**Task description:** Copy each line below that has "group".

**Extracted records:**
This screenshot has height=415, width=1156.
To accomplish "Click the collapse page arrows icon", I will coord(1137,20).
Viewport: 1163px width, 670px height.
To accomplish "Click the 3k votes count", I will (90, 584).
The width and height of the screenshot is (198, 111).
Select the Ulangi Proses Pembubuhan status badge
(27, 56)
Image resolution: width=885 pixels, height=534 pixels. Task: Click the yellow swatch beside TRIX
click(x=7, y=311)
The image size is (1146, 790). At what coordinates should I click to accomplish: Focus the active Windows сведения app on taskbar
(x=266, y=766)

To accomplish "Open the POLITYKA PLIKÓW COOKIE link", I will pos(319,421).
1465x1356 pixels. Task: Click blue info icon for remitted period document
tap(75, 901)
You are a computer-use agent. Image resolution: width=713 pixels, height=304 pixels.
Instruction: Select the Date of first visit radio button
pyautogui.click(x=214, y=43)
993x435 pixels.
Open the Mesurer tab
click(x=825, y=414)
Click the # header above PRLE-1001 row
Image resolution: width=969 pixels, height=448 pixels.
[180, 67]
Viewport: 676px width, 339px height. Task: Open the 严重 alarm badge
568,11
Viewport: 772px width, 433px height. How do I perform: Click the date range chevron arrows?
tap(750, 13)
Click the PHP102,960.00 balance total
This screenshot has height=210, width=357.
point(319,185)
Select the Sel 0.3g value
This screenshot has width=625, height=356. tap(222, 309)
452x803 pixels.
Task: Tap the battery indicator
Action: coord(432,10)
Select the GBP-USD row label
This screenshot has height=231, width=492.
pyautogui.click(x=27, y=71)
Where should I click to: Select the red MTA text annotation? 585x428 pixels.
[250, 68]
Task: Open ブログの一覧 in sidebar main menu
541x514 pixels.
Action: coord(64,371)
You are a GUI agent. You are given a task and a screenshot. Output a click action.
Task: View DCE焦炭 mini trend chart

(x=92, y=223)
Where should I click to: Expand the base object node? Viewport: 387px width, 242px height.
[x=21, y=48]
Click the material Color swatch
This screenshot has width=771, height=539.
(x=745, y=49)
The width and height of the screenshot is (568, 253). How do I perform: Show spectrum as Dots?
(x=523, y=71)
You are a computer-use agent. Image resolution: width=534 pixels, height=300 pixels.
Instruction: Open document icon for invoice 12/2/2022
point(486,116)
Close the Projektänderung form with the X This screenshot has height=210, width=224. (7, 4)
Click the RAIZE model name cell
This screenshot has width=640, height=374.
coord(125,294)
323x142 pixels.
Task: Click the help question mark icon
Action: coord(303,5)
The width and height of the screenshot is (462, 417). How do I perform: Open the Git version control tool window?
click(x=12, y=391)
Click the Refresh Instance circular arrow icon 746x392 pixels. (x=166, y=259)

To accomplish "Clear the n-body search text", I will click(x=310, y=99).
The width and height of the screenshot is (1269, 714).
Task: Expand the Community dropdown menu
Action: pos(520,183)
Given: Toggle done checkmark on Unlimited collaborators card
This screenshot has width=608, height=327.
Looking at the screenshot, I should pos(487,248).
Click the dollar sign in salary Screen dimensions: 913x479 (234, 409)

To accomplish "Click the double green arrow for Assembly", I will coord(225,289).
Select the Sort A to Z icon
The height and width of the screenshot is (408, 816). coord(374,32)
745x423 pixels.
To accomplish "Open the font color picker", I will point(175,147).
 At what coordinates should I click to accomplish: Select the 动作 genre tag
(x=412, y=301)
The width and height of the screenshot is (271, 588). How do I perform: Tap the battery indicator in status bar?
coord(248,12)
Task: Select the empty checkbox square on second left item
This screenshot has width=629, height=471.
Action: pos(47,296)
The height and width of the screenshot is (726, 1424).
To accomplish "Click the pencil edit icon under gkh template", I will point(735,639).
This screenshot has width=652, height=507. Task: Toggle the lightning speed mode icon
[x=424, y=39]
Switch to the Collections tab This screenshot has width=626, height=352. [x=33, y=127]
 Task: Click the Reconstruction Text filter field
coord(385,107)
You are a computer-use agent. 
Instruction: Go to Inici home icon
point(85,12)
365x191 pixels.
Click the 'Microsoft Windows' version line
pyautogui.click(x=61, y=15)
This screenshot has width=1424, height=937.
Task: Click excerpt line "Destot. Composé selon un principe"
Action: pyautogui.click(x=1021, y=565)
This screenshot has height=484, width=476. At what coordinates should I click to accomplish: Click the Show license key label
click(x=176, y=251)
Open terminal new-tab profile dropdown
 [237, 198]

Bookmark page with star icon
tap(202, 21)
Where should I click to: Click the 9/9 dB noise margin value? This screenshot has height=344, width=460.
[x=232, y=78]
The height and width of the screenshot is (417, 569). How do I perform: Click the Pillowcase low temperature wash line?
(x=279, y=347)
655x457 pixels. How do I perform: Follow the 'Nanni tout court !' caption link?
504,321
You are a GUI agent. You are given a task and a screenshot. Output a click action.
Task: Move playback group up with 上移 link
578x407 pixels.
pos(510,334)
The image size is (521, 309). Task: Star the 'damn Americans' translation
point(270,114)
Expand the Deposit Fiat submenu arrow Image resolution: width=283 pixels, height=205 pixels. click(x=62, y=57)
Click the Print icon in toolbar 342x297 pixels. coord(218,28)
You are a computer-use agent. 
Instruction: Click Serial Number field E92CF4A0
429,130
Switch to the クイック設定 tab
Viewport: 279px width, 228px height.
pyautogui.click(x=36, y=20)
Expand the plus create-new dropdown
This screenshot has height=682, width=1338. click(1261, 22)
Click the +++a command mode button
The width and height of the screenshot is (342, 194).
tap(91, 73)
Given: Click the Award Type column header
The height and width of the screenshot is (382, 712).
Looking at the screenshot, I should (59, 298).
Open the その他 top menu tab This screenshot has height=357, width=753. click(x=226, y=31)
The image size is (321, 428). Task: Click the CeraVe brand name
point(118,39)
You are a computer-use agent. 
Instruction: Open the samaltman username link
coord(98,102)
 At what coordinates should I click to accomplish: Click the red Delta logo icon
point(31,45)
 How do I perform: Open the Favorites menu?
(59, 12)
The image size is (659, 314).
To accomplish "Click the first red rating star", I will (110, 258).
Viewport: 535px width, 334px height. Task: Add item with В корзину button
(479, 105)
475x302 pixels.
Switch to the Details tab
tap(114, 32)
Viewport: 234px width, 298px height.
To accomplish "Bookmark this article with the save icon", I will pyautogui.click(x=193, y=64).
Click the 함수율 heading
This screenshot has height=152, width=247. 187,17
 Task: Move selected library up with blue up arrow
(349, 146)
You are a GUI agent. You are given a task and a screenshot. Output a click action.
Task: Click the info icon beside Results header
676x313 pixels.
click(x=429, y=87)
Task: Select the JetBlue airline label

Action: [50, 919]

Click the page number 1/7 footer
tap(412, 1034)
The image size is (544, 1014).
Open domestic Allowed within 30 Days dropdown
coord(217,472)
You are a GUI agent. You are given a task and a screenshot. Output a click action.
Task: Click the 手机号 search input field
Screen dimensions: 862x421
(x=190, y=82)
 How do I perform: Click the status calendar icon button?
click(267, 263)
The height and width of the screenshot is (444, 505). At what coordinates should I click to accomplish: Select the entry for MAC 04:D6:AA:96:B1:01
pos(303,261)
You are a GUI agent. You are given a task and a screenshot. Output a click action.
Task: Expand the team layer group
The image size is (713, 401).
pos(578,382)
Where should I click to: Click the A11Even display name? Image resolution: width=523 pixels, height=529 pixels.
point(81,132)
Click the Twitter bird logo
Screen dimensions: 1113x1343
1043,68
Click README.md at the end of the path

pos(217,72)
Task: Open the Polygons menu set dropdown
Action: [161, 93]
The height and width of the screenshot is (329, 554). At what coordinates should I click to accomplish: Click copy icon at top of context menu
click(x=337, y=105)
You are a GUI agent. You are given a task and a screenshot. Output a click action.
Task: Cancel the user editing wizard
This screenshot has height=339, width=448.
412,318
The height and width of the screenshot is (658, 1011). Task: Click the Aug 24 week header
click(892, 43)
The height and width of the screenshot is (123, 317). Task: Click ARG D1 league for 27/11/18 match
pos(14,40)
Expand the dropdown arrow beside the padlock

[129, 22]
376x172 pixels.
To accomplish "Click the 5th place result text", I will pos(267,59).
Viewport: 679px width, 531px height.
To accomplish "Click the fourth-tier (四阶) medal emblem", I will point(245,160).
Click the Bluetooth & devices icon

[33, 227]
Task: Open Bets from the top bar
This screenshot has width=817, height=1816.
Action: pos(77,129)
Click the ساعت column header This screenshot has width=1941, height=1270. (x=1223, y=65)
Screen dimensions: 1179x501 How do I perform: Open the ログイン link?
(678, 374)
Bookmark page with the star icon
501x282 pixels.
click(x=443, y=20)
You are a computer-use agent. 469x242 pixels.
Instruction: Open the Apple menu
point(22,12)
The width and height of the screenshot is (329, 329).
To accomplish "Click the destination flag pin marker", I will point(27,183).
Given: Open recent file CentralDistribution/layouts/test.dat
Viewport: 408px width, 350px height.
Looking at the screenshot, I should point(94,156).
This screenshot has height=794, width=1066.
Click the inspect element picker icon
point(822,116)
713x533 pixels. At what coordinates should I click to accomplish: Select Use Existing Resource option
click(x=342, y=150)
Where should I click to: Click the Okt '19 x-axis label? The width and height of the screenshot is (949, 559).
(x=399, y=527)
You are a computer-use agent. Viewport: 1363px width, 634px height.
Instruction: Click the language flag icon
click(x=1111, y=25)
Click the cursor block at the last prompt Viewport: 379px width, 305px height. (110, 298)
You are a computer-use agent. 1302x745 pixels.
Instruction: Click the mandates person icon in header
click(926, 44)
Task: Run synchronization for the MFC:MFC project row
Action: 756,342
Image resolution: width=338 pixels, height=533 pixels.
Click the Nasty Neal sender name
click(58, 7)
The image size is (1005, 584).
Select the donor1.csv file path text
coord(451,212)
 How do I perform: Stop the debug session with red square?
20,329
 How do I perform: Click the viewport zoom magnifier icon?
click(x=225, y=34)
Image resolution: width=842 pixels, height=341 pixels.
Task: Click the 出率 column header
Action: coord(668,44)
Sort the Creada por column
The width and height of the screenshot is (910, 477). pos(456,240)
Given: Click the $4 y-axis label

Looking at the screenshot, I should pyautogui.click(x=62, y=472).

**Response to the exercise:**
Task: Move playback group up with 上移 link
Task: Expand the team layer group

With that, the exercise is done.